2. Must be “reasonably obvious” on a reasonable inspection of the land.

Williams & Glyn’s Bank v Boland –
Lord Wilberforce:
“There was physical presence, with all the rights that occupiers have, including the
right to exclude all others except those having similar rights. The house was a
matrimonial home, intended to be occupied, and in fact occupied by both spouses,
both of whom have an interest in it: it would require some special doctrine of law to
avoid the result that each is in occupation.”

Lloyds Bank plc v Rosset –
Property was semi-derelict, unfit for occupation during the time that builders were renovating
the property. C was there almost daily, assisting in the decorating.
CA found that she did have actual occupation.

Baker v Craggs –
Visiting a barn more or less daily in order to carry out work there.
Had been in actual occupation of the barn at the relevant time.
Whilst he had not been sleeping there, that could not be expected of a barn
that was being converted into stables.
His almost daily presence there to carry out the conversion work meant that
he had certainly maintained “more than a fleeting presence.”

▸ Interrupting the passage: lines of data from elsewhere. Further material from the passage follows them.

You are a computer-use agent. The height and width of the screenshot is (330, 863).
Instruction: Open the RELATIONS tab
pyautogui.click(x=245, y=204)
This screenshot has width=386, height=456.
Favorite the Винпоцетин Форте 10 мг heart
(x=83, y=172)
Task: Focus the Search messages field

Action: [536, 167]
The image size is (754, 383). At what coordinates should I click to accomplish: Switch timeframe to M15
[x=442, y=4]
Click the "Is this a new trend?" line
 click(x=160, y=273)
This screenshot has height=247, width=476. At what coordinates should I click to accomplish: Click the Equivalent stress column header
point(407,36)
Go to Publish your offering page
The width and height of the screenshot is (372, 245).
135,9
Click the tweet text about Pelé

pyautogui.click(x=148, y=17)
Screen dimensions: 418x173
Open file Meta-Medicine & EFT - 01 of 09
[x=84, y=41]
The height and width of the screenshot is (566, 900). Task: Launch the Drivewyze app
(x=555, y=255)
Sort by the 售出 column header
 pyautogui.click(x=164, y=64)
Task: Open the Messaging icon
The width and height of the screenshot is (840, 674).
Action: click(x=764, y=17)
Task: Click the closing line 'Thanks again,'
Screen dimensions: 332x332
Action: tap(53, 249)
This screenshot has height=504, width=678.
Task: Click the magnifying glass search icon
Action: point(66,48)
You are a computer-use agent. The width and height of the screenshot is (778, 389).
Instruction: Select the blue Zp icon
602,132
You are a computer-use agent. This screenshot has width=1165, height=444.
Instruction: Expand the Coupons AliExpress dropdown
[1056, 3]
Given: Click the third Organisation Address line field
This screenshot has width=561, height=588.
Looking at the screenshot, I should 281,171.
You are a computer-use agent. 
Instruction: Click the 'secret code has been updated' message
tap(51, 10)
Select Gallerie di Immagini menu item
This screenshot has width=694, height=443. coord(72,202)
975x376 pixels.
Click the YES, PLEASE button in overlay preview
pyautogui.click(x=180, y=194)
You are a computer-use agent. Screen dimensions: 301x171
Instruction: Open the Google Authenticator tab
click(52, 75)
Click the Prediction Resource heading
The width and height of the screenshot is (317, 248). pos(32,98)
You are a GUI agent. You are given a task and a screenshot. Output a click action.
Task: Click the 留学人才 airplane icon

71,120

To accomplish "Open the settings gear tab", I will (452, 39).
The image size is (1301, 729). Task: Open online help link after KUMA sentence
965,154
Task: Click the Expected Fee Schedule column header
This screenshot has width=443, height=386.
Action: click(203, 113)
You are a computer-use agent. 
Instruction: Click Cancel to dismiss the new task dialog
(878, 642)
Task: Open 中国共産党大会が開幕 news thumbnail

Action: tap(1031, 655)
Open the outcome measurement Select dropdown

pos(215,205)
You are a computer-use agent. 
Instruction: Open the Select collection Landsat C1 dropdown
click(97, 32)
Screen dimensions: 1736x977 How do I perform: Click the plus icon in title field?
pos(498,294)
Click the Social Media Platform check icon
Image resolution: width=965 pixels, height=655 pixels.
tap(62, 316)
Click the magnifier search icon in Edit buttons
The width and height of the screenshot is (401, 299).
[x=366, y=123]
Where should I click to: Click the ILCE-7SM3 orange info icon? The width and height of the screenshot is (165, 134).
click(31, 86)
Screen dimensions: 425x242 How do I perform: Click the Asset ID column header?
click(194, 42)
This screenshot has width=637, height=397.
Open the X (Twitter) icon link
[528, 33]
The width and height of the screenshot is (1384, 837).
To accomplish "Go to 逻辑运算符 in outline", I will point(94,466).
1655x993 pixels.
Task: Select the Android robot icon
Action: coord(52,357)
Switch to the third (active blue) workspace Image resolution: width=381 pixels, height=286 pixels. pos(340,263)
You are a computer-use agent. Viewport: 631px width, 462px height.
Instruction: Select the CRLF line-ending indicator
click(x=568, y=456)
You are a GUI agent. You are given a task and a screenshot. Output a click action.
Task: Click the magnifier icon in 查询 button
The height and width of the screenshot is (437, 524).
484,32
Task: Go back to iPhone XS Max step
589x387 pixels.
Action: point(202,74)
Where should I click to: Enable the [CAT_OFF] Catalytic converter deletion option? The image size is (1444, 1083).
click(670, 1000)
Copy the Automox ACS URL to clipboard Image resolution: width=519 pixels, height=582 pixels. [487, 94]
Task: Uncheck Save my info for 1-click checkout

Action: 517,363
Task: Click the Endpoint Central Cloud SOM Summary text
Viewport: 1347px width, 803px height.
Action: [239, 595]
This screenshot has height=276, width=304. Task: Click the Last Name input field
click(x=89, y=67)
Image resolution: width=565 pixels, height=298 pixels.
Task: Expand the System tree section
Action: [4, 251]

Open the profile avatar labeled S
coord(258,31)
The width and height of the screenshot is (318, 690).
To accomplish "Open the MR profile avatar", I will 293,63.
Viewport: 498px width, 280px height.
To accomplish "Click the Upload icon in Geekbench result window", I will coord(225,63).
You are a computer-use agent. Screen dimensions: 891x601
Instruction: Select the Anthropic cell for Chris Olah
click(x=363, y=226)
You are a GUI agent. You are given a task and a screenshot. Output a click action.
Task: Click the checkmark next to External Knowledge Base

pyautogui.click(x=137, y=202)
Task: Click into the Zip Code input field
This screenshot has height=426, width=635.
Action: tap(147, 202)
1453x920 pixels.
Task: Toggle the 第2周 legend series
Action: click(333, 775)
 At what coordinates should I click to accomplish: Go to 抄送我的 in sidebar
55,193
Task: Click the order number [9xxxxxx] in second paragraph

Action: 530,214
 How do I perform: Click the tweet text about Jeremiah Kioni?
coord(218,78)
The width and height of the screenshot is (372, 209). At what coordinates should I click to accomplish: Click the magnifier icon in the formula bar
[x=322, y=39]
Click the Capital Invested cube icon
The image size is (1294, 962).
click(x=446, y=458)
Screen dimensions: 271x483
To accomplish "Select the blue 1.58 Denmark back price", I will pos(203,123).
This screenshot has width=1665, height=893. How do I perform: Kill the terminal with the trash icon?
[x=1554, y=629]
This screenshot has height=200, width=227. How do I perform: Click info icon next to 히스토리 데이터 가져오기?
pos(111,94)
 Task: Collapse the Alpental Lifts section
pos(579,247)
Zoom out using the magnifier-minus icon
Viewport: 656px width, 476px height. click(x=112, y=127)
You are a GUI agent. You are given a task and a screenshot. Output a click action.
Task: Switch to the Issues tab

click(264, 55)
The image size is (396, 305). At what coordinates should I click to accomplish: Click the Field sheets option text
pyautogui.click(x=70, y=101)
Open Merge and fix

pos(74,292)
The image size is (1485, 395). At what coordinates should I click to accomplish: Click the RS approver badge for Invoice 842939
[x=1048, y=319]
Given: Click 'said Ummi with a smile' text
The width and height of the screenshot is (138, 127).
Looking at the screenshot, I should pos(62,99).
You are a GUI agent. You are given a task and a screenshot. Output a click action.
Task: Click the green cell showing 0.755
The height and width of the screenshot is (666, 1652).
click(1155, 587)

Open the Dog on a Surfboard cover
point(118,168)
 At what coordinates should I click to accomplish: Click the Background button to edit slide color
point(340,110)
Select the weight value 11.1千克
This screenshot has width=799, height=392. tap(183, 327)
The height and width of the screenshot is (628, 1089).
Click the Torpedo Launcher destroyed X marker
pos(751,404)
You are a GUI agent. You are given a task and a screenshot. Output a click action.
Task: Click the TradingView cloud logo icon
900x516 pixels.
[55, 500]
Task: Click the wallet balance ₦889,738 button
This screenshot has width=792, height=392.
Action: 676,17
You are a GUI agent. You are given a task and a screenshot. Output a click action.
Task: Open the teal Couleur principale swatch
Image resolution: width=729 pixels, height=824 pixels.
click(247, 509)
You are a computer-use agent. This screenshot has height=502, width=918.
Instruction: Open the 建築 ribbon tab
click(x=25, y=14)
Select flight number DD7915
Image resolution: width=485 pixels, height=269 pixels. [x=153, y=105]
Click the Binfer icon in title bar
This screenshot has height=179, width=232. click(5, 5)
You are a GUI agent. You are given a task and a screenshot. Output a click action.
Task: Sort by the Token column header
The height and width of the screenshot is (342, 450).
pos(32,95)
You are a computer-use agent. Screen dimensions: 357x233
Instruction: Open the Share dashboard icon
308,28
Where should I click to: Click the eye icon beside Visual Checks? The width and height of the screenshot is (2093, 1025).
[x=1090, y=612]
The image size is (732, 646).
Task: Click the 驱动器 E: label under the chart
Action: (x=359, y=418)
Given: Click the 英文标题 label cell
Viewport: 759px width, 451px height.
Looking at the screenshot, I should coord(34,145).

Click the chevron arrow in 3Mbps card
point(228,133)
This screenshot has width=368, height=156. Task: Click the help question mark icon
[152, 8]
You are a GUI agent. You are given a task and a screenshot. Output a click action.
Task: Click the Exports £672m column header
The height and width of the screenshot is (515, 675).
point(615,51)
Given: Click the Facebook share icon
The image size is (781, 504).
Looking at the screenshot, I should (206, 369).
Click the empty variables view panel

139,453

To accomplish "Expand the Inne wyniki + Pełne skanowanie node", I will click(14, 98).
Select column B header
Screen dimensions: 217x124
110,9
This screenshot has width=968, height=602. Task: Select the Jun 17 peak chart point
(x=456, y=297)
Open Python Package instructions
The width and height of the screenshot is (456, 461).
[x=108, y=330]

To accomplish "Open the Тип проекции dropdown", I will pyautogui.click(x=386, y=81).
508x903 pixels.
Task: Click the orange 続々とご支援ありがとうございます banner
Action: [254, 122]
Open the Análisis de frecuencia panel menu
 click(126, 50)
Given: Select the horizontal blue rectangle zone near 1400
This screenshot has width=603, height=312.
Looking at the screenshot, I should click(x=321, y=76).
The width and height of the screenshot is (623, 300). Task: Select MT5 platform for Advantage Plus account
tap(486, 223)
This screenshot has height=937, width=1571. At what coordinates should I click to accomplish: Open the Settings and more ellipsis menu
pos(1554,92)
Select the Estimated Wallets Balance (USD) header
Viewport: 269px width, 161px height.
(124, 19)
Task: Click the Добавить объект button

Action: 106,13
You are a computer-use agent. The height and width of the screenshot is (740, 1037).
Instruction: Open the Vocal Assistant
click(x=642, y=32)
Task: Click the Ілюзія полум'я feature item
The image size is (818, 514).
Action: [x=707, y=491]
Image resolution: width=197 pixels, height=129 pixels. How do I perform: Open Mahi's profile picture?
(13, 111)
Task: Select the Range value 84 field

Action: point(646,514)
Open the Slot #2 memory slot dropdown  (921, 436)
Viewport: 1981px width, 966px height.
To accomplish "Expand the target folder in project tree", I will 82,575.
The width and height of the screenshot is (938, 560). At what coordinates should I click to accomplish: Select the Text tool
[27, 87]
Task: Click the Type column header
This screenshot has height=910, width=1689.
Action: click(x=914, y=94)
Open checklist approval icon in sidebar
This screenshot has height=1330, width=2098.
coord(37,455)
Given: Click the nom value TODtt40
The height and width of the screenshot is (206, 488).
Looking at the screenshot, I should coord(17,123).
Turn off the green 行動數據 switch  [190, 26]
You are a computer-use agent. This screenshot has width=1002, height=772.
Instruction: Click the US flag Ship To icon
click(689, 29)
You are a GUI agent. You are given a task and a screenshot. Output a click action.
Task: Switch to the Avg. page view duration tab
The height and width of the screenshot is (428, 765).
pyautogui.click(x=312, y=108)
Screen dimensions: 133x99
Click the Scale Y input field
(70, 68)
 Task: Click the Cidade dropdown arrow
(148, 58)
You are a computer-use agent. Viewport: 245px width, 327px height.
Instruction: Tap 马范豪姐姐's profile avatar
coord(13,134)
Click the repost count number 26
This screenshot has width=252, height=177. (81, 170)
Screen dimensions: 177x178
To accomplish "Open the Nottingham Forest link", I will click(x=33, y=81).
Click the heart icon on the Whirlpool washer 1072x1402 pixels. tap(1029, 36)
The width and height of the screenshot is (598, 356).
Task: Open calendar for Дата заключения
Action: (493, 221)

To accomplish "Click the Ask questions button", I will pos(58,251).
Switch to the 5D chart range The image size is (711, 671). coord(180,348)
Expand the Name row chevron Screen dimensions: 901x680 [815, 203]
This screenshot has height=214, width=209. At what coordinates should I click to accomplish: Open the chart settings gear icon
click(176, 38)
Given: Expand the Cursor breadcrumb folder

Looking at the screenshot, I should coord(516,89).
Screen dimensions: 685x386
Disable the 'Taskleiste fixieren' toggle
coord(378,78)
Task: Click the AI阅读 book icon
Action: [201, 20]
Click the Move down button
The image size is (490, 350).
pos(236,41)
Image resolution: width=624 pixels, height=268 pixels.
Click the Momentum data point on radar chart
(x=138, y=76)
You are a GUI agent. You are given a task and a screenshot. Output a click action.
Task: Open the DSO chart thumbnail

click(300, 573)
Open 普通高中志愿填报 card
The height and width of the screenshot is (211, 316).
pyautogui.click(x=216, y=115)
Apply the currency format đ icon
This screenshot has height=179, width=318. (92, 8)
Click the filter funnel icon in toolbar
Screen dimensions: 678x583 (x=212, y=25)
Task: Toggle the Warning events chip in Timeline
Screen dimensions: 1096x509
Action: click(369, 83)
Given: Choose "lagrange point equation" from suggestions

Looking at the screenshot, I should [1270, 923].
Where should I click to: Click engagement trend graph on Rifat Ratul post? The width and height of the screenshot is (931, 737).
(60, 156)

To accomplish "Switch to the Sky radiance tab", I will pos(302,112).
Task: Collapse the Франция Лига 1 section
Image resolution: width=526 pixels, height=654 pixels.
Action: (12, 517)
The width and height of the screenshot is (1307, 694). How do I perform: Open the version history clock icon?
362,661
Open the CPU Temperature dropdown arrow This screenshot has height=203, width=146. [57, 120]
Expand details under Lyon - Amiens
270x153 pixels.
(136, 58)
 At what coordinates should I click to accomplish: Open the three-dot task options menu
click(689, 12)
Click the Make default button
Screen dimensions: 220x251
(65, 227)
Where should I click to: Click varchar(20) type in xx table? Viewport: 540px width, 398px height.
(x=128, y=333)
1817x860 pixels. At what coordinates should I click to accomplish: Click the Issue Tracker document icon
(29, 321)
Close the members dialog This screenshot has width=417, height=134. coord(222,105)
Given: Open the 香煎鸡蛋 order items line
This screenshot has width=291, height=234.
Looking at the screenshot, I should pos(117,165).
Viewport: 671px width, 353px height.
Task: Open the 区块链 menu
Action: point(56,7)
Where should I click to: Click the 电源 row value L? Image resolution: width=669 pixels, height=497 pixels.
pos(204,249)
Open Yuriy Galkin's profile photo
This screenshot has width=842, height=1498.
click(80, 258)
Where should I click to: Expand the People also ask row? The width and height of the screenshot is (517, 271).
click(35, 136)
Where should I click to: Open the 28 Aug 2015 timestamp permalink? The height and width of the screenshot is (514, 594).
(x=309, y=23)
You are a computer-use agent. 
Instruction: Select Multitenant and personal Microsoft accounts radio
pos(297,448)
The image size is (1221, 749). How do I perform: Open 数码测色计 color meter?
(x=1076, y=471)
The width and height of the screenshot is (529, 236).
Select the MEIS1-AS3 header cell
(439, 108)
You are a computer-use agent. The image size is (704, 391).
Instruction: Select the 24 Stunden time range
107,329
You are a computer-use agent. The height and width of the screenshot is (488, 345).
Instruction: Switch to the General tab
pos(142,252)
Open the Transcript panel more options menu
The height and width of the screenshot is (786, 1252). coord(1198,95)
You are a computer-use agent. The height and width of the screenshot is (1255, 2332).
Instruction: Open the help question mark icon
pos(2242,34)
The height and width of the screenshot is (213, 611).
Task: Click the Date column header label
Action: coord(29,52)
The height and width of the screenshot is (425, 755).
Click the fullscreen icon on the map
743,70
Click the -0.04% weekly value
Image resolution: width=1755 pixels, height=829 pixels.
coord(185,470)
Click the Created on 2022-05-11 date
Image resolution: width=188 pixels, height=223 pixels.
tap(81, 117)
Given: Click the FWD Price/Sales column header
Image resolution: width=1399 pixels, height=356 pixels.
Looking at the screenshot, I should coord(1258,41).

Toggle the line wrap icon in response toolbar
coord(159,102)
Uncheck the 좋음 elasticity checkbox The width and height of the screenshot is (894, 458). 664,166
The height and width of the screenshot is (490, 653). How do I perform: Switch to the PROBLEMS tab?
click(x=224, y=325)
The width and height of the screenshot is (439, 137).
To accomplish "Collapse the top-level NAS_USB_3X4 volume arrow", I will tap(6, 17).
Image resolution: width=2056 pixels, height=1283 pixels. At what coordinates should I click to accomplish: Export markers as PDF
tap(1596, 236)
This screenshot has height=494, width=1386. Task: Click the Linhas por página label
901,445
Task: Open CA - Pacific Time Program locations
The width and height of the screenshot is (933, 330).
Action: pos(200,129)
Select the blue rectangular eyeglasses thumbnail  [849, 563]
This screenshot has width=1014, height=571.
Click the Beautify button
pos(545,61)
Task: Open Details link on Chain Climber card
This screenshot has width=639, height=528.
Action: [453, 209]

Malory Enterprises v Cheshire Homes –
C was the registered proprietor of a derelict building.
There was actual occupation.
What constitutes actual occupation of property depends on the nature and
state of the property in question.
If a property was uninhabitable, residence is not required for actual
occupation but there had to be some physical presence with a degree of
permanence and continuity.
C had erected fences, boarded up windows to keep out trespassers and kept
the building locked.

Abbey National Building Society v Cann –
D argued that she had moved in the carpets 35 minutes before the charge was completed and
was therefore in actual occupation.
D was not in actual occupation.
The acts done by D on the day of completion had amounted to no more than
preparatory steps.
While ‘actual occupation’ did not necessarily involve the physical presence of
the person claiming to occupy, it did involve some degree of permanence and
continuity, more than a “mere fleeting presence”.
Lord Oliver: “A prospective tenant or purchaser who is allowed, as a matter
of indulgence, to go into property in order to plan decorations or measure for
furnishings would not, in ordinary parlance, be said to be occupying it, even
though he might be there for hours at a time.”